With Scala ’s retail vertical growing from 14% of its total verticals to 30% in the past two-and-a-half years, and with a forecast from Tom Nix, CEO, that 44% of the available market is retail, it’s no surprise that two keynotes of the Scala Partner Conference were devoted to the future of retail.
Bryan Eisenberg isn’t in the digital signage business. He’s a best selling author (Call to Action: Secret Formulas to Improve Online Results and Waiting for Your Cat to Bark?: Persuading Customers When They Ignore Marketing), in demand as a speaker, and, most of all, a keen observer of all the technological, analytical and marketing developments that influence and engage today’s consumer and drive her (or him) to action. He’s also the founder of the Digital Analytics Association.
Eisenberg (and later, Manolo Almagro – separate article to come) talked about the future shopper because Scala partners have to know what is coming so as to help brands prepare for winning those customers and how Scala can help them do that.
“It’s important to mobilize your market,” Eisenberg said. “79% of smart phone users use them to help in shopping; three-quarters of them make a purchase because they’ve used their smart phones; and 88% of them take action to purchase with one day.
“However, mobile shoppers use smart phones but they don’t find it that convenient,” he said, “Google glasses might change all that.”
Eisenberg guided his audience through various customer experiences when shopping in the future, “because the store will not only know you, but know your purchasing behaviour and many more details.
“Imagine if you are diabetic, You could go into the store and, because the store will know who you are, food suitable for you will show up on the screens. Or it will be able to direct you to the right clothing items to fit you because it will know your dimensions.
“Interactive connections and data equal an increase in relevance to the individual consumer,” he said.
Eisenberg drew on Amazon  as an example of a company that has been successful because of its innovation.
“30% of all ecommerce sales went through Amazon last year,” he said. “Amazon spent $6.5 billion in innovation.

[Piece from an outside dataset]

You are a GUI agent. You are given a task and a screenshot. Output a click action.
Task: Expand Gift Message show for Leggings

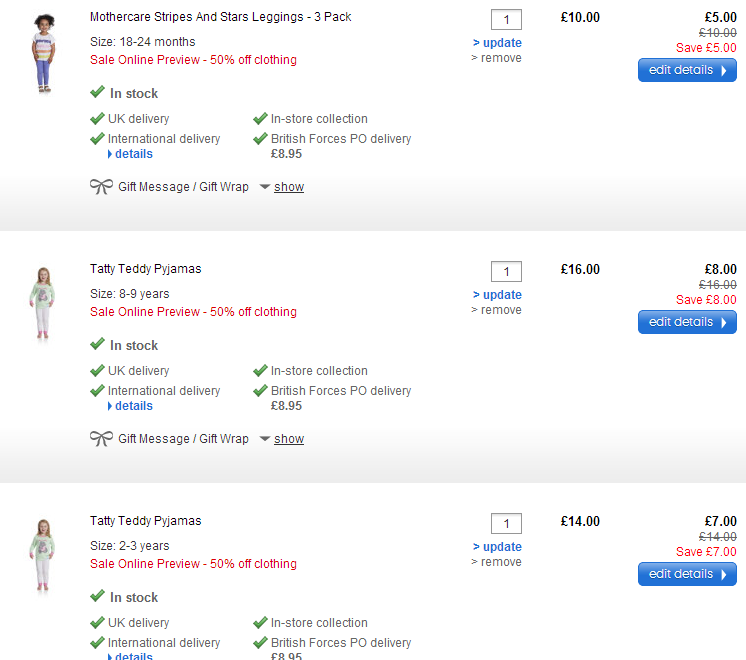tap(289, 187)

It was right up there with the big technology companies like IBM ($6.2 billion, Cisco (5.9 billion), Google ($8 billion), and Apple ($4.5 billion).
“Innovation is key. What really changed the retail experience in recent years was Apple. It changed how people want to buy with its retail stores and genius bars.“
Eisenberg forecast that, a few years from now, people will able to download anything from their phones. In fact, within the next five-to-eight years he said that we’ll see something like an Amazon refrigerator that will deliver food when you need it even before you know that you do. It will recognize, eg., that you are low on milk and so it will arrive for you without having to order it. And your Avatar will try on clothes for you so you can see how you like them and how they look on you without you having to try them on, and they’ll be delivered to you.
So how do you prepare for a future when a store will know everything about you and your behavior?
“You must look at the omnichannel,” he said, noting that stores like Best Buy and Target are beginning to use.
Eisenberg talked about Scout in Japan, a purely interactive store where screens change when you lift an item; and about Tesco’s Home Plus virtual stores in Korea where people use their smart phones to shop and what they order is delivered to their homes.
And some advertising will be watching you rather than you watching them, he said, noting that NEC will be testing its age and facial recognition system in the U.S. this spring.
“What can brands do when faced with all the coming changes?
“Take a page from the four pillars of Amazon’s success: customer centricity; continuous optimization; culture of innovation; and corporate agility,” he said. “Advertisers must use the data that exists to adapt at retail. Stores have to change, giving an example of a store that, when asked by a customer to send them a selection of shoes that are trendy, it will send a dozen pairs and let the customer choose and then send back whatever they don’t want at no charge to the customer.
“They have to get to that level of innovation, and people in DOOH have to start showing this type of innovation that exists to the advertisers and brands that they have and to help them find solutions to what is coming in the future.”